プラスチックを溶かして別の形にする→強度は△→【テーマ】使用できる分野が限られてくる。→プラスチック+0.2mm程度の極細ワイヤーを入れる。3Dキャドというソフトを使ってデザインする。」”
CFRPの研究
・「カーボンのこと以外に人生のことまで学ばせていただきました
「人生楽しんだもの勝ち」ということもわかりました。」
・「二つのカーボンも熱が発生するものに使う場合は熱で固まる方、熱を出さないものには熱で溶ける方をといった使い方をしていて、電気を通し、強度がえげつないプラスチックがカーボンなんだなと理解しました。
炭素繊維というものも初めてしったし炭素繊維が進化してカーボンがつくれたのも人類の工夫と知恵なんだなと思いました。炭素繊維は強いし壊れないという凄いものでプラスチックだけなら弱いのにそれを宇宙船に使えるような物に変えてしまう超物質と頭の中で理解してましたw
カーボンで模型とか作ってみたいなと興味がそそられました。」
・「カーボンの軽さの凄さについて知りました。
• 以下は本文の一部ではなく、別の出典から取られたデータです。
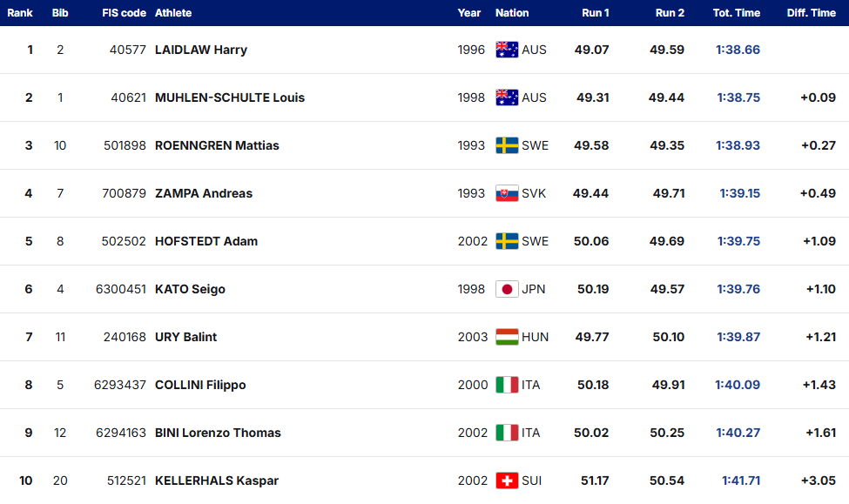849x504 pixels.
Task: Click the Swiss flag next to SUI
Action: click(507, 480)
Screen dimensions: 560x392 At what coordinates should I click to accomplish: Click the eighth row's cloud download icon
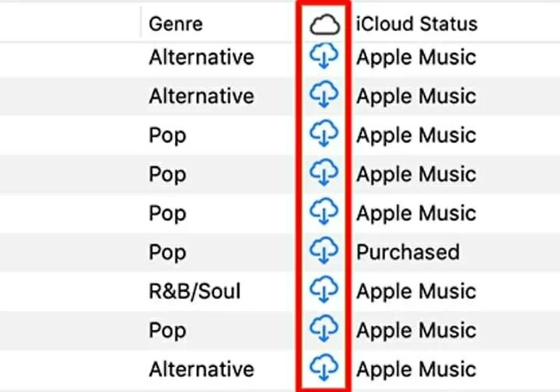pos(324,329)
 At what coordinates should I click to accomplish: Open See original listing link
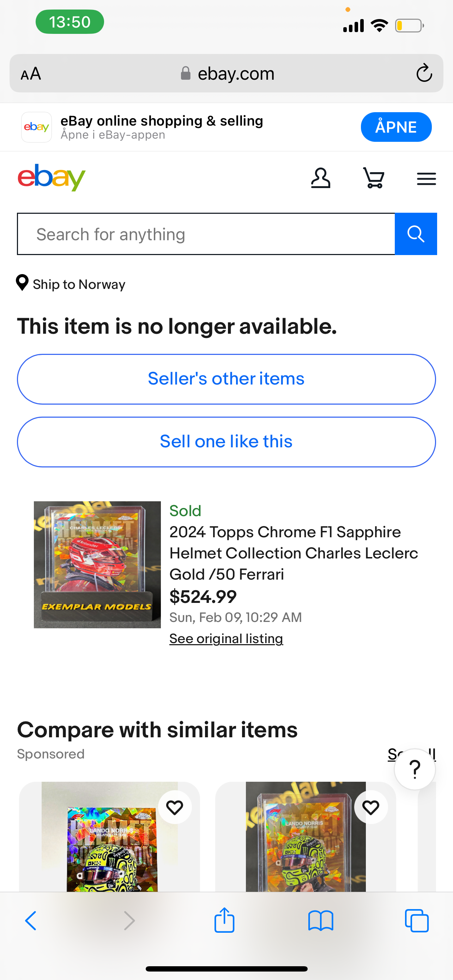[226, 638]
高いけどカーボンを使うことで軽いということで例えばテニスラケットが軽くなることで打ちやすくなるというのがすごいなと思いました。自分たちが使ったらコストがかかりあまり使わないかもしれないけど、プロのアスリートなどのために作ったりしたらめっちゃ良さそうと思いました。
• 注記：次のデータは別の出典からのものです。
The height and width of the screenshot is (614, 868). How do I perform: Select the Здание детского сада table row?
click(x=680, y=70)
未来のために夢を考えるというおまけの話も今将来の夢がはっきりしてない自分にとって刺激的でした。」
・「私は全くカーボンについて走りませんでした。しかし思った以上に身近にカーボンは使われていて驚きました。また島野さんが夢に向かってつき進んでいるのをみて夢を持ってるってすごいことだと感じました」
・「カーボンは鉄の10倍も強いなんて初めて知りました!環境に良いカーボン開発に期待します」
・「CFRP→プラスチックと髪の毛より細いカーボンで強化してる。プラ+カーボンの糸→最強!?軽くて強い、血の10倍=鉄の10分の1の重さで強度を再現できる。しかし、制作費が高い。メッセージ:人生は楽しんだもん勝ち!!!まずは知る! →理解する→楽しむ 知識→知恵に変えよう。夢を見る→夢中になれる!」
・「全く未知の領域だったので、興味深く聞けました。あまり詳しい科学的な話をしておられなかったので、身近に感じられわかりやすかったです。単にカーボンと言っても、繊維の方向など違いがあることがわかりました。質問にも全部丁寧に答えてくださっていたので、そこから知識をさらに深めることができました。ありがとうございました。」
・「「カーボン」という言葉自体は「カーボンニュートラル」「カーボン紙」などでよく聞いていましたが、その実態が炭素の紐だったとは知らなかったので驚いた」
質疑応答では、生徒の皆さんからのものすごい質問の量で、ほんとうにびっくりしました。とても積極的な参加をしておられ、学びプロジェクトでの参加が、ミニ学会の雰囲気になってきています!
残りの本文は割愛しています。